• PAGE TEXT:
○ ○ ○

Genetic Engineering of Crops – Kaiima raising $50m
The company can create bigger plants that are richer in nutrients, able to photosynthesize faster and survive in extreme and drought conditions
Gali Weinreb
Genetic engineering seed company Kaiima Ltd. is in the final stages of a financing round from Asian investors, including Horizon Ventures of Hong Kong billionaire Li Ka-Shing, the chairman of Hutchison Whampoa Ltd. (HKSE: 0018). The World Bank has pledged up to $20 million out of the $50 million that Kaiima plans to raise.
Kaiima develops improved varieties of crops using a proprietary “advanced ploidy” technology to replicate a crop’s genome, not modifying it through genetic engineering. The company says that it can create bigger plants that are richer in nutrients, able to photosynthesize faster, survive in extreme and drought conditions, and generate more seeds for the faster propagation of the next generation.
Kaiima’s capabilities have been demonstrated with various crops, but it currently focuses on rice, corn, wheat, rapeseed (an alternative to canola), and the castor oil plant. Caster oil is a leading biodiesel product, and the company already sells a variety with higher oil concentration (double the amount of oil per hectare, it says).

○ ○ ○

• TASKS TO CARRY OUT:
- A) According to the article on Kaiima's fundraising, how much has the World Bank pledged toward the round?
- B) Summarize the article on Kaiima's fundraising in two sentences.
- C) Continue the article on Kaiima's fundraising from the point where it ends.

• DATASET EXCERPT:
○ ○ ○

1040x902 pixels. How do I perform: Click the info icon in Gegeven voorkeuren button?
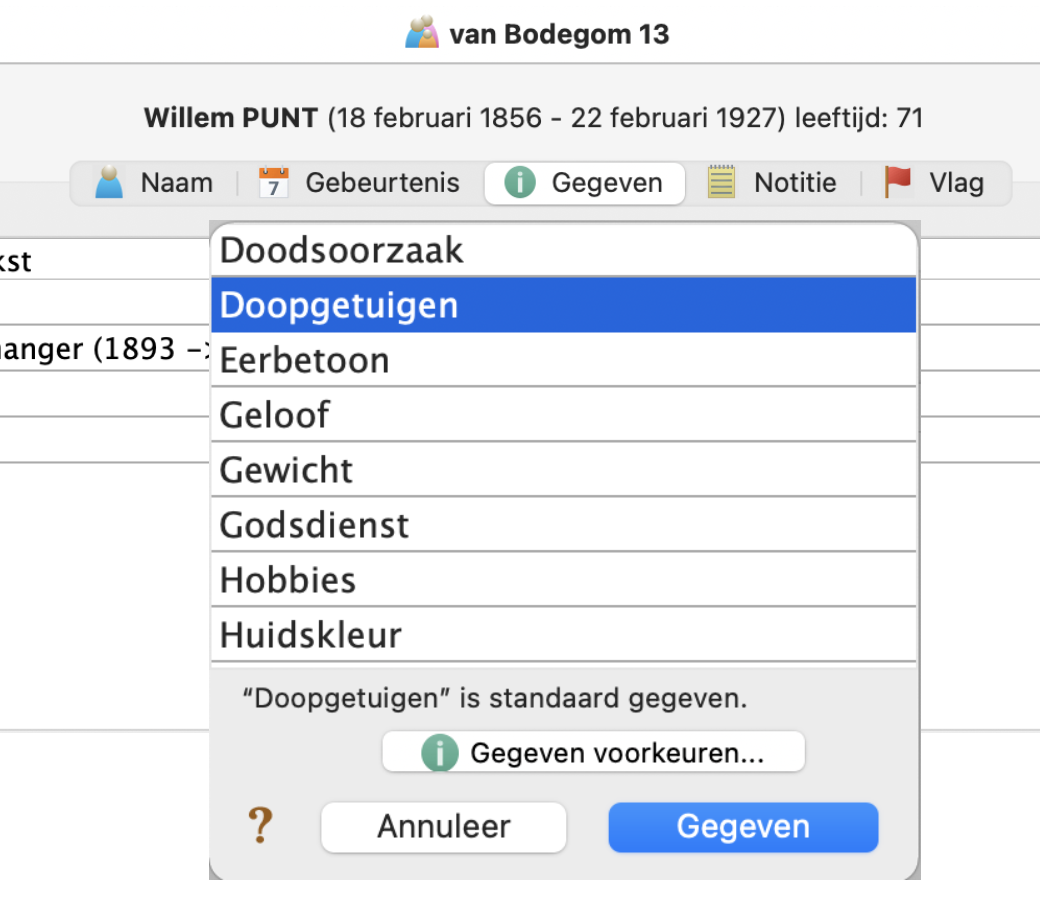click(x=439, y=753)
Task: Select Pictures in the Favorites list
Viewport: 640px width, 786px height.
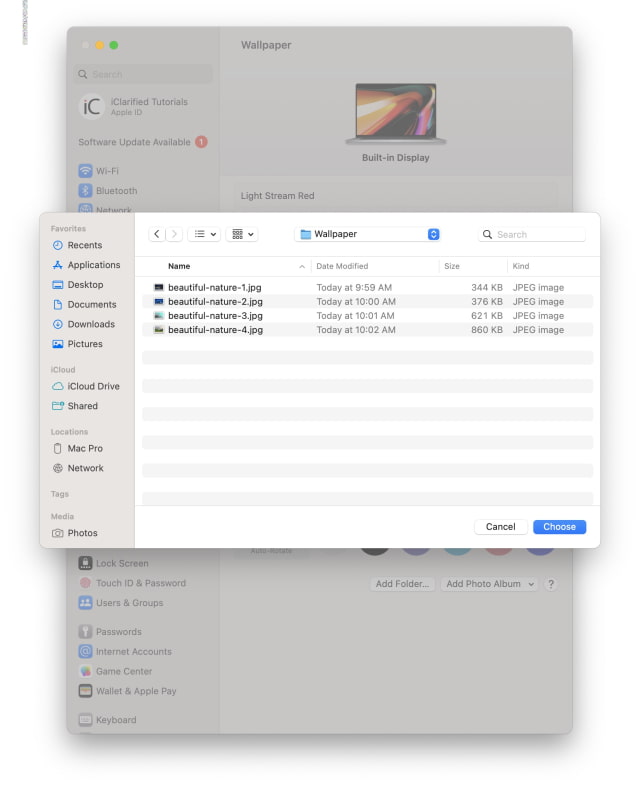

○ ○ ○

• ANSWERS FOR EACH ITEM:
- A) Up to $20 million of the $50 million Kaiima plans to raise.

- B) Kaiima Ltd. is in the final stages of raising $50 million from Asian investors, including Li Ka-Shing's Horizon Ventures, and the World Bank has pledged up to $20 million of it. The company uses a proprietary "advanced ploidy" technology to replicate a crop's genome to create bigger, more nutritious, hardier plants, and it currently focuses on rice, corn, wheat, rapeseed and the castor oil plant.

- C)
Genetic engineering of crops has been gaining ground among Israeli start-ups. Evogene Ltd. (TASE ;EVGN) has major cooperation agreements with Monsanto Corporation (NYSE: MON), Dupont (NYSE: DD) unit Pioneer Hi-Bred, and Syngenta AG (SWX: SYNN; NYSE: SYT); and Rosetta Green was acquired by Monsanto earlier this year for $35 million.
Kaiima uses a different business model and has no cooperation agreements with the seed giants. Instead, it has raised, and continues to raise, substantial amounts of capital, apparently in order to bring products to market independently, as it did with rapeseed.
Kaiima is currently focused on China, which is apparently why it approached the investors mentioned above. The company is also targeting India, and it plans to collaborate with the Indian government. Over the coming year, it plans to find a distributor in India and China, produce its own products, and launch large-scale sales a few years later.
Kaiima was founded in 2006 by CEO Dr. Doron Gal, who has a doctorate in Geophysics from Stanford University.